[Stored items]
[Start of section]
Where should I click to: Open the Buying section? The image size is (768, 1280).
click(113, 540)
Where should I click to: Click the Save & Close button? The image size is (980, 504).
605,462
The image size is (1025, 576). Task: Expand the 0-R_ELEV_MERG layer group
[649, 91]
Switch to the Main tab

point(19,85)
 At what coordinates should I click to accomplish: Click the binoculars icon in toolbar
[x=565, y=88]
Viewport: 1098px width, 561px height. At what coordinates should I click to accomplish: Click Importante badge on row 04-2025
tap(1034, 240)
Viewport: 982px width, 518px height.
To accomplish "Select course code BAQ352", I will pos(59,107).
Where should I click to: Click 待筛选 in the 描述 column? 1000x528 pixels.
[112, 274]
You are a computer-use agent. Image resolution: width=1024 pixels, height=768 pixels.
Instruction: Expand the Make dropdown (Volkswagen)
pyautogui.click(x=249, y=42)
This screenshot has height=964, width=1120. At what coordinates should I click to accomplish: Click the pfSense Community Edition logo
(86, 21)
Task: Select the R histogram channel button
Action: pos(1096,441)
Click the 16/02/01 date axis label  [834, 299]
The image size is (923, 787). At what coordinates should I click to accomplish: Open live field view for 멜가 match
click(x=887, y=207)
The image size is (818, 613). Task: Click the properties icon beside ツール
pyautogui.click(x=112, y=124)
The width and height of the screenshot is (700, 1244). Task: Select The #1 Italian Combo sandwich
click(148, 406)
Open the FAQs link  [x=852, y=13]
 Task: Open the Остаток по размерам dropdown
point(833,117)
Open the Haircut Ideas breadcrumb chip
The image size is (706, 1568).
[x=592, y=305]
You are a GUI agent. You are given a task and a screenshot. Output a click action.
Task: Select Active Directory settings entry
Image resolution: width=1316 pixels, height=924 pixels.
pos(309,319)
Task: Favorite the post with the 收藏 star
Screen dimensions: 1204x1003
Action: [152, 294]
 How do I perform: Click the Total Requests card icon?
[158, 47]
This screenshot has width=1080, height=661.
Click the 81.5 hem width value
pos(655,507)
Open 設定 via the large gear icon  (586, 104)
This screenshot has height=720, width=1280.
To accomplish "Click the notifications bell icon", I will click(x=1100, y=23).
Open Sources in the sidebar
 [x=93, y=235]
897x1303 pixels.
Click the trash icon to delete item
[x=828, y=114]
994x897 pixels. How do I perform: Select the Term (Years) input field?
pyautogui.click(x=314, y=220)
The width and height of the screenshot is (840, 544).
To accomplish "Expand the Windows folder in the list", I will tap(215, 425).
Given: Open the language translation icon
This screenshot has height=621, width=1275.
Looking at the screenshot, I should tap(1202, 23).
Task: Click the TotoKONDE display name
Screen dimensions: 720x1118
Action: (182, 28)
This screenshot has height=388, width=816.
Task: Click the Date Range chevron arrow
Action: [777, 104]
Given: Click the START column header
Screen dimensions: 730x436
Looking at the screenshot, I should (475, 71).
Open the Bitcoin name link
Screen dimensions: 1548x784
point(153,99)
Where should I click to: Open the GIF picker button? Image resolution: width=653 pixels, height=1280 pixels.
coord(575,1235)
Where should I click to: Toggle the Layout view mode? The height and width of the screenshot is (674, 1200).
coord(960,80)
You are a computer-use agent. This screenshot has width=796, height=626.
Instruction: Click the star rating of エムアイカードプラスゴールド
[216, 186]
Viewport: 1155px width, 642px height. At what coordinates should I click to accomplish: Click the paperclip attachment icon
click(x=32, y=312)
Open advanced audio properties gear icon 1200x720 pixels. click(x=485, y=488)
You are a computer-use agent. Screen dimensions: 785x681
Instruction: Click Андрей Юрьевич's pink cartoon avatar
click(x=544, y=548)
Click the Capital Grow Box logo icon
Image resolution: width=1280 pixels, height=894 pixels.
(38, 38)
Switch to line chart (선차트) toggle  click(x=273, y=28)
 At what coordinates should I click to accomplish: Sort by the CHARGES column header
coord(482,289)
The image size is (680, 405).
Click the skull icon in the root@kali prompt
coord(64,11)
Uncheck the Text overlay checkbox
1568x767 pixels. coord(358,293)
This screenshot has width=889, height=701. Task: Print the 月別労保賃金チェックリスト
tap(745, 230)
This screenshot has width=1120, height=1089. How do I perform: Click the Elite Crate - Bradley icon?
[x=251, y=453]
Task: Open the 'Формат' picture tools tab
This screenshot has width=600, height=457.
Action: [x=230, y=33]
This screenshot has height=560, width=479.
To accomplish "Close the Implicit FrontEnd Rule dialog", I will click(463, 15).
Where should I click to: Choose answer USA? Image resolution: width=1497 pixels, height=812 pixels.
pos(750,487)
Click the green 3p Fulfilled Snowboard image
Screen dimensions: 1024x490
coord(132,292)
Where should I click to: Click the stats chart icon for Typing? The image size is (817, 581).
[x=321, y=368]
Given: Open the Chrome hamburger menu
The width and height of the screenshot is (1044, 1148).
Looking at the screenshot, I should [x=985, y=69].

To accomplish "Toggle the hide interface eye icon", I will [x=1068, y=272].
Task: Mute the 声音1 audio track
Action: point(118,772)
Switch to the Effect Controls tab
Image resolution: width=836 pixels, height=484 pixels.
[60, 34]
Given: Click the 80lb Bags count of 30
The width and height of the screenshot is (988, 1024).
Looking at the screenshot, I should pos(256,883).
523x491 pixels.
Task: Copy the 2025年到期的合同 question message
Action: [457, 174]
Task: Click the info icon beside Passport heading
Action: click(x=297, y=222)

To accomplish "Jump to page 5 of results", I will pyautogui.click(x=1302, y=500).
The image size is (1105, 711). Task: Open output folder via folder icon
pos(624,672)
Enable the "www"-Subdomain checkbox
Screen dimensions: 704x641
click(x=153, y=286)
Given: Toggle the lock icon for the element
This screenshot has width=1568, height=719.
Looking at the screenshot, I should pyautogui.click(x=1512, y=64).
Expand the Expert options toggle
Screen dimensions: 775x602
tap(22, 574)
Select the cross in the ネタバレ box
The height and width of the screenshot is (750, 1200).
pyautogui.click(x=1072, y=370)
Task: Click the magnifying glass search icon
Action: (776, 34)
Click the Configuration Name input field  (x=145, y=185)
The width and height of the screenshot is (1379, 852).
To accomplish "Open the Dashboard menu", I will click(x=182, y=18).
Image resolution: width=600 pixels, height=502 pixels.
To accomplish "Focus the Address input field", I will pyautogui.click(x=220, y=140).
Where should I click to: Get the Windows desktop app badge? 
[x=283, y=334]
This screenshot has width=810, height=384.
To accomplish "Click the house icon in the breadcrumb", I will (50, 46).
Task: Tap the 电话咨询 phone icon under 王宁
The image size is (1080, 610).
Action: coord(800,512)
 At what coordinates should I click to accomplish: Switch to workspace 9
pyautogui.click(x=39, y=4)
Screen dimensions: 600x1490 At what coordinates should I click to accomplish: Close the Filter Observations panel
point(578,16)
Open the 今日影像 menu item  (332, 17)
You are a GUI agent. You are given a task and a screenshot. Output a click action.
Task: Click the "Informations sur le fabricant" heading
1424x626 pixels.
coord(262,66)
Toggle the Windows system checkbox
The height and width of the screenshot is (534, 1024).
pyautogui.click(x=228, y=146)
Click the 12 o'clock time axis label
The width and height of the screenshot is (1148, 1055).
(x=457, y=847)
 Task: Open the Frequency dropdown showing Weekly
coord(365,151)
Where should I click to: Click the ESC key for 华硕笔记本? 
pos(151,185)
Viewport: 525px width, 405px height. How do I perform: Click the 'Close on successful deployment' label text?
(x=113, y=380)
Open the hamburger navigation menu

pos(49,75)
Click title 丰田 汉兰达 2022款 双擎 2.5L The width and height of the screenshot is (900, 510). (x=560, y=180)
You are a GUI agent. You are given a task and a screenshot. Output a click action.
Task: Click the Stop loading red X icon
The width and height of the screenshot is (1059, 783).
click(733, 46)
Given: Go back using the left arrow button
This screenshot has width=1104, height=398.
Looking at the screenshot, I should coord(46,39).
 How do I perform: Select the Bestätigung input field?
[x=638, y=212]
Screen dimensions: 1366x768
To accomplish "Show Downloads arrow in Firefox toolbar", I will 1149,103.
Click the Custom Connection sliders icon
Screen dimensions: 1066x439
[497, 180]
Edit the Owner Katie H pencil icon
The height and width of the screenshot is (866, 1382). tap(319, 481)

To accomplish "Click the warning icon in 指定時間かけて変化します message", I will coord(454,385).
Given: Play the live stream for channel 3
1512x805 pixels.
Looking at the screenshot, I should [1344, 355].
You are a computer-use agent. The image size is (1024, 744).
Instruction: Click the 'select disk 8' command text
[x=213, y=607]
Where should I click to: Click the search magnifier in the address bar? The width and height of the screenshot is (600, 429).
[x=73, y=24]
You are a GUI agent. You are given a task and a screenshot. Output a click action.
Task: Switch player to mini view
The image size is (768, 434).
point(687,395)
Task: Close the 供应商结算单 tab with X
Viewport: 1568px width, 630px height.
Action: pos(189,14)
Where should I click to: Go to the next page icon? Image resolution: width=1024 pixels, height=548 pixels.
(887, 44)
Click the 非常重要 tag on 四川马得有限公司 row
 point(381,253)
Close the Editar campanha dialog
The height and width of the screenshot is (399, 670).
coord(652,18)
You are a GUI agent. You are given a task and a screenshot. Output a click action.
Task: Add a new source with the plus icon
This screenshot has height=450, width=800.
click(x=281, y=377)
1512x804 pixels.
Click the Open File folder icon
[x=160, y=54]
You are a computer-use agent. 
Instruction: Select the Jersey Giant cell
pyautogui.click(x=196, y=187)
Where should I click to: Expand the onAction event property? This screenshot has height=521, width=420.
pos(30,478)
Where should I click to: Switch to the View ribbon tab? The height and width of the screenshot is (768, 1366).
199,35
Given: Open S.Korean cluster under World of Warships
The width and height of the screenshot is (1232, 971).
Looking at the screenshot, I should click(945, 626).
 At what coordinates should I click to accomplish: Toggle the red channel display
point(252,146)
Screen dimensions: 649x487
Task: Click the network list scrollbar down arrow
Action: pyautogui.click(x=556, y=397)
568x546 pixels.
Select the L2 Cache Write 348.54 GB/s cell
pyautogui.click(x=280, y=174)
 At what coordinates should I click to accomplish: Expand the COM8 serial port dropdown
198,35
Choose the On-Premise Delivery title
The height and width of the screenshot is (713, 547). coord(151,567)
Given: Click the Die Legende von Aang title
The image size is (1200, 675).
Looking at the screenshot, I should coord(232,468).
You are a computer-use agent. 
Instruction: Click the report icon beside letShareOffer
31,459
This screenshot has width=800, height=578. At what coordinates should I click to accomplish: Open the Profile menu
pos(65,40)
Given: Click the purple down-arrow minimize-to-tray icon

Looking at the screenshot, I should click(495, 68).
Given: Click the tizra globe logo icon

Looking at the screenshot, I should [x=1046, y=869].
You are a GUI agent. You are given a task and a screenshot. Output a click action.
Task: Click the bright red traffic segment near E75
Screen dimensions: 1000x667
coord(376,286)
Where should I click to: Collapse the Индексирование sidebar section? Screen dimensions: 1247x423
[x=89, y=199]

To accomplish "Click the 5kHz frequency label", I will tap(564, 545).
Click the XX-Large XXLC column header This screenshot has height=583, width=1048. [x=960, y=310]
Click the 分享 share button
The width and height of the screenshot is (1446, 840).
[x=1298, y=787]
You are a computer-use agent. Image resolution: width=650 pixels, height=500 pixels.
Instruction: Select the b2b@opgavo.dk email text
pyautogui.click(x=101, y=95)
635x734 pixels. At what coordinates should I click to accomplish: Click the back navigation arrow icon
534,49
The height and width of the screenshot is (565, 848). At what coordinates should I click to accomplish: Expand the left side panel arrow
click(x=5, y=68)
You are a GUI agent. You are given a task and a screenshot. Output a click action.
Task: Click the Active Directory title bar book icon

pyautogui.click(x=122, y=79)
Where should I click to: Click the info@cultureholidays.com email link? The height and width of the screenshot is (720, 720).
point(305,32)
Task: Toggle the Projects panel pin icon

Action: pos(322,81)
[End of section]
Reproduce every line from the entries that holds the word "with".

### EXERCISE RESPONSE
Task: Favorite the post with the 收藏 star
Task: Close the 供应商结算单 tab with X
Task: Add a new source with the plus icon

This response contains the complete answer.